The April 15th IRS filing deadline looms right around the corner. As of today, you have one month to file if you haven’t done so already. With everyone pushing to complete their taxes, get ready for more phishing scams than usual.

According to the IRS, bogus phishing emails claiming to be the IRS increased by 60% in 2018. With 1,200 incidents in all of 2017, 2,000 scam incidents were reported just from January through October. Keep in mind that those are only the incidents that get reported to the IRS. The actual number is likely much, much higher.

What to Watch Out For

A typical phishing scheme aims to obtain your personal information. The email looks authentic. Email addresses are spoofed so that they appear to be coming from “irs.gov”. They often include the IRS logos as well, adding to the authenticity. The subject line varies but often includes “IRS Important Notice” or “IRS Taxpayer Notice”. If you see any of these things, pay careful attention going forward.

Phony Sites

Within one of these emails, you may find links to help you resolve the “issue”. These links will take you to a site that looks legitimate.

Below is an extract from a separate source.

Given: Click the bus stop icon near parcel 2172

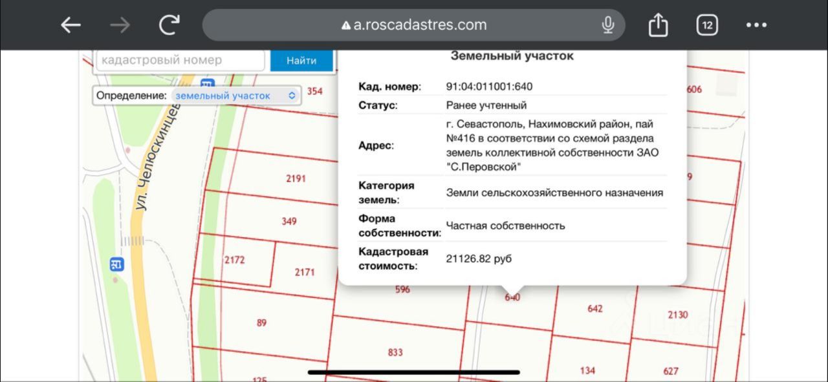Looking at the screenshot, I should (116, 264).
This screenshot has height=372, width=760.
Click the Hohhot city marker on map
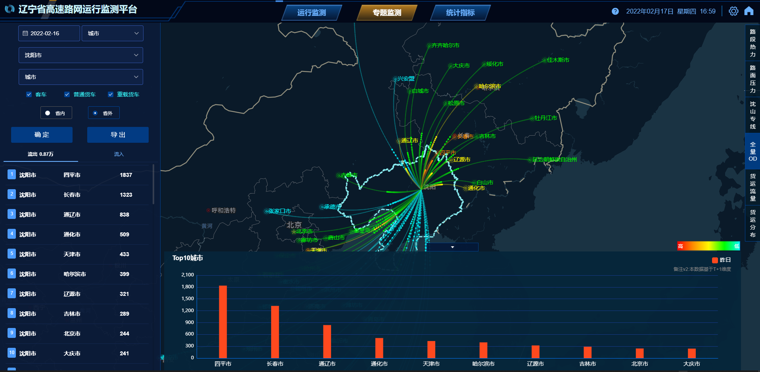[x=209, y=211]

This site asks you to fill out a form with your personal information such as name, birthdate, SSN, or other information. Those that provide the information are at risk of having their tax refund stolen or worse.

Mailicous Files

Sometimes, the email may come with a PDF attachment. Often, the filename includes the word “statement” or something sounds like it needs your attention. No one wants trouble with the IRS, so they open it. Unfortunately, that file will contain malware or other malicious software. Do NOT open them. This type of attack can target your entire device and move on from there.

Phone Scams

Besides email phishing, scammers have been so bold as to call posing as the IRS. Typically, they’ve gathered enough information about you that it seems believable. You may be told that you owe money to the IRS. Non-payment comes with threats of arrest, license suspension, and even deportation. On the other side, you may be told that you’re owed a refund, and they just need your banking information. Never give them any information.

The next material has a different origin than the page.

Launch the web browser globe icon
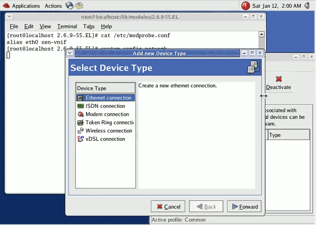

These scams have become so prevalent that the IRS has publicly stated the following on their website:

The IRS does not:

    • Call to demand immediate payment using a specific payment method such as a prepaid debit card, gift card or wire transfer. Generally, the IRS will first mail a bill to any taxpayer who owes taxes.
    • Demand that you pay taxes without the opportunity to question or appeal the amount they say you owe. You should also be advised of your rights as a taxpayer.
    • Threaten to bring in local police, immigration officers or other law-enforcement to have you arrested for not paying. The IRS also cannot revoke your driver’s license, business licenses, or immigration status. Threats like these are common tactics scam artists use to trick victims into buying into their schemes.

Be On Guard

If you’re in doubt about a message, don’t reply or click on any links. Don’t open any files. Forward the email to phishing@irs.gov and delete it. For suspected scam phone calls, report them to the Treasury Inspector General for Tax Administration. Use their “IRS Impersonation Scam Reporting” web page. You can also call 800-366-4484. More information about scams involving the IRS is available on the IRS website. You can also learn how to identify phishing emails from one of our previous posts.

If 2019 follows the trend of 2018, more scamming attempts are coming. Be careful with your information and with whom you share it. You already have to pay taxes to the government. Don’t pay the scammers too.